C++ Programming – Using size_t or int for Dimensions and Indexes

arrayc

In C++, size_t (or, more correctly T::size_type which is "usually" size_t; i.e., a unsigned type) is used as the return value for size(), the argument to operator[], etc. (see std::vector, et. al.)

On the other hand, .NET languages use int (and, optionally, long) for the same purpose; in fact, CLS-compliant languages are not required to support unsigned types.

Given that .NET is newer than C++, something tells me that there may be problems using unsigned int even for things that "can't possibly" be negative like an array index or length. Is the C++ approach "historical artifact" for backwards compatibility? Or are there real and significant design tradeoffs between the two approaches?

Why does this matter? Well … what should I use for a new multi-dimensional class in C++; size_t or int?

struct Foo final // e.g., image, matrix, etc.
{
    typedef int32_t /* or int64_t*/ dimension_type; // *OR* always "size_t" ?

Tasks to perform
a) Can you repeat the part of the passage on size_t versus int that opens with "C++ Programming –" and closes with "std::vector, et. al.)", switching "return value" to "result type"?
b) How would the passage on size_t versus int for dimensions and indexes go on after its last line? Continue it from there.

Entries supplied
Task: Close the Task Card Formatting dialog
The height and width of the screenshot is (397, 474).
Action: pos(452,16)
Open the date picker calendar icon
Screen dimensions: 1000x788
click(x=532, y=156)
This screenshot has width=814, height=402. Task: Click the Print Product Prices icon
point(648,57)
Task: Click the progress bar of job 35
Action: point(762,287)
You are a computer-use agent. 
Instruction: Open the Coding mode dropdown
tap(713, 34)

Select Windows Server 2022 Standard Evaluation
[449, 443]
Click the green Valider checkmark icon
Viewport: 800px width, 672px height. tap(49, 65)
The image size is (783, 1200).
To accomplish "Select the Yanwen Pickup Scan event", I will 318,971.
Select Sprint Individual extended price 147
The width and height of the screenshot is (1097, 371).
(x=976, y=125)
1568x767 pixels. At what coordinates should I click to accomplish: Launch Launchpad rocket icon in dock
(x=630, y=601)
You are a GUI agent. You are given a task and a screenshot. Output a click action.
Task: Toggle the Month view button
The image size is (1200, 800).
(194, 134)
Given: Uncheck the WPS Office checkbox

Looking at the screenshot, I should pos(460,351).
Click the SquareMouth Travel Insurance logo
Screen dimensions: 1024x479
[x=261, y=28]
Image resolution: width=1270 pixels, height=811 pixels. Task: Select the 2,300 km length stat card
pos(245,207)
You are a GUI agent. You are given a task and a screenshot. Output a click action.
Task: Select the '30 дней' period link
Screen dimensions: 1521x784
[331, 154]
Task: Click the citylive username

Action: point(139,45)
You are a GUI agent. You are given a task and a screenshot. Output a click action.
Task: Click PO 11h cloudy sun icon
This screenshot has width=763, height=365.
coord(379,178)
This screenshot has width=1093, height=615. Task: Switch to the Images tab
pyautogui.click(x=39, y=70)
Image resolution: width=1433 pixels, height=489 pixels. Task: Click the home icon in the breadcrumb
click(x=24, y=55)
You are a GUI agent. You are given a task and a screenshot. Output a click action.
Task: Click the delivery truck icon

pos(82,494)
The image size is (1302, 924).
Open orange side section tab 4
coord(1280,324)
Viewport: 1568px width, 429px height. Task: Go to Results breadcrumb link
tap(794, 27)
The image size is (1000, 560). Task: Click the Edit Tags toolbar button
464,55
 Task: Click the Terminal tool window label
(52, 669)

Answers per task
a)
C++ Programming – Using size_t or int for Dimensions and Indexes

arrayc

In C++, size_t (or, more correctly T::size_type which is "usually" size_t; i.e., a unsigned type) is used as the result type for size(), the argument to operator[], etc. (see std::vector, et. al.)

b)
    typedef size_t size_type; // c.f., std::vector<>

    dimension_type bar_; // maybe rows, or x
    dimension_type baz_; // e.g., columns, or y

    size_type size() const { ... } // STL-like interface
};

Best Answer

Given that .NET is newer than C++, something tells me that there may be problems using unsigned int even for things that "can't possibly" be negative like an array index or length.

Yes. For certain types of applications such as image processing or array processing, it is often necessary to access elements relative to the current position:

sum = data[k - 2] + data[k - 1] + data[k] + data[k + 1] + ...

In these types of applications, you cannot perform range check with unsigned integers without thinking carefully:

if (k - 2 < 0) {
    throw std::out_of_range("will never be thrown"); 
}

if (k < 2) {
    throw std::out_of_range("will be thrown"); 
}

if (k < 2uL) {
    throw std::out_of_range("will be thrown, without signedness ambiguity"); 
}

Instead you have to rearrange your range check expression. That is the main difference. Programmers must also remember the integer conversion rules. When in doubt, re-read http://en.cppreference.com/w/cpp/language/operator_arithmetic#Conversions

A lot of applications do not need to use very large array indices, but they do need to perform range checks. Furthermore, a lot of programmers are not trained to do this expression rearrangement gymnastics. A single missed opportunity opens the door to an exploit.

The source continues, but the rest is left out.